_WORK TASK:_
Scan the entries for the word "screenshot" and return every line that has it.

_DATA LISTING:_

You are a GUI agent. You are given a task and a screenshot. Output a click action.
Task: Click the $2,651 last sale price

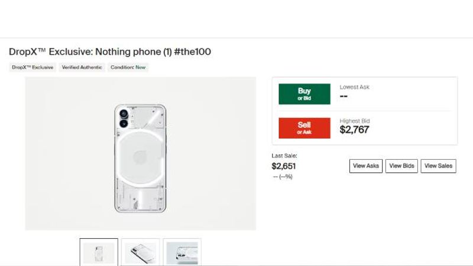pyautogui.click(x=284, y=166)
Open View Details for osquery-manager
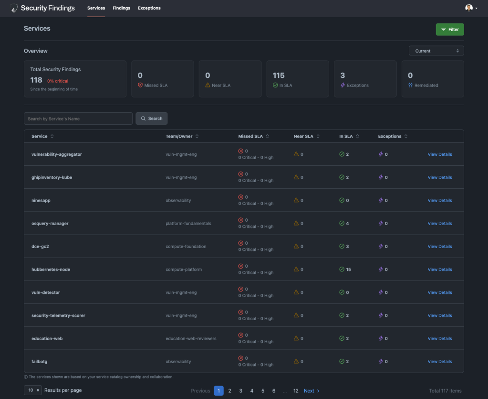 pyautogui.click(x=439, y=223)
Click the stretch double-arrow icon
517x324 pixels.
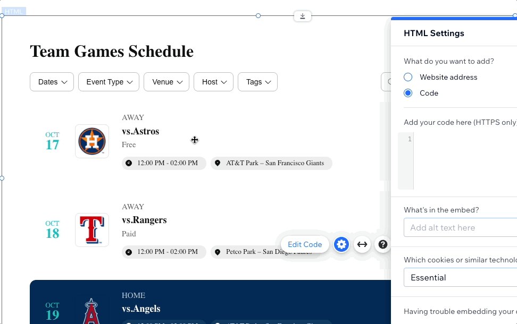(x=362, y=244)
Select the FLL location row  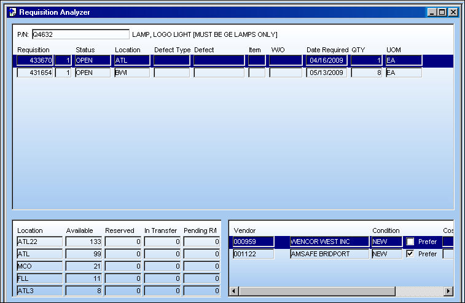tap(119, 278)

--

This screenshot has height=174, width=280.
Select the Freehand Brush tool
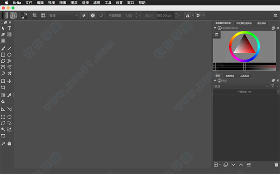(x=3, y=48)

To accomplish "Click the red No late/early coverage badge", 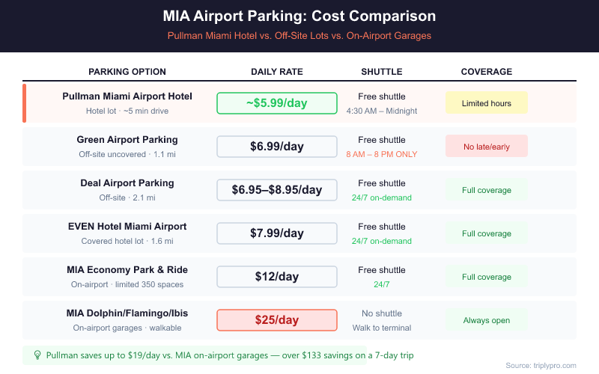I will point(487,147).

---

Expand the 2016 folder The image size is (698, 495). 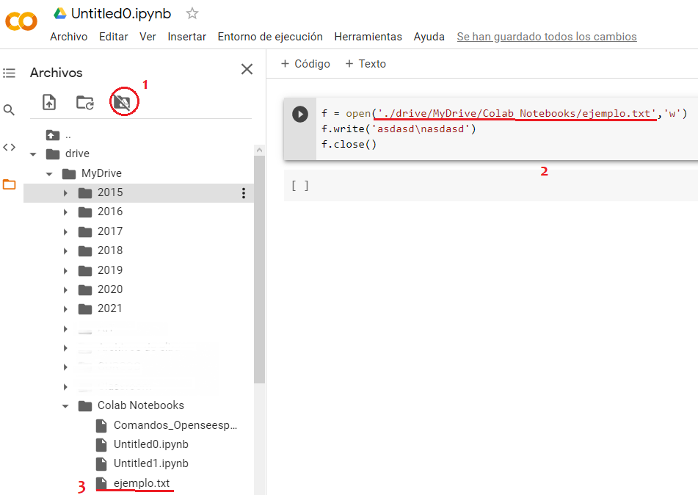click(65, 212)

_COMPLETED EXERCISE:_
You are a GUI agent. You are given a task and a screenshot. Output a click action.
This screenshot has height=174, width=280.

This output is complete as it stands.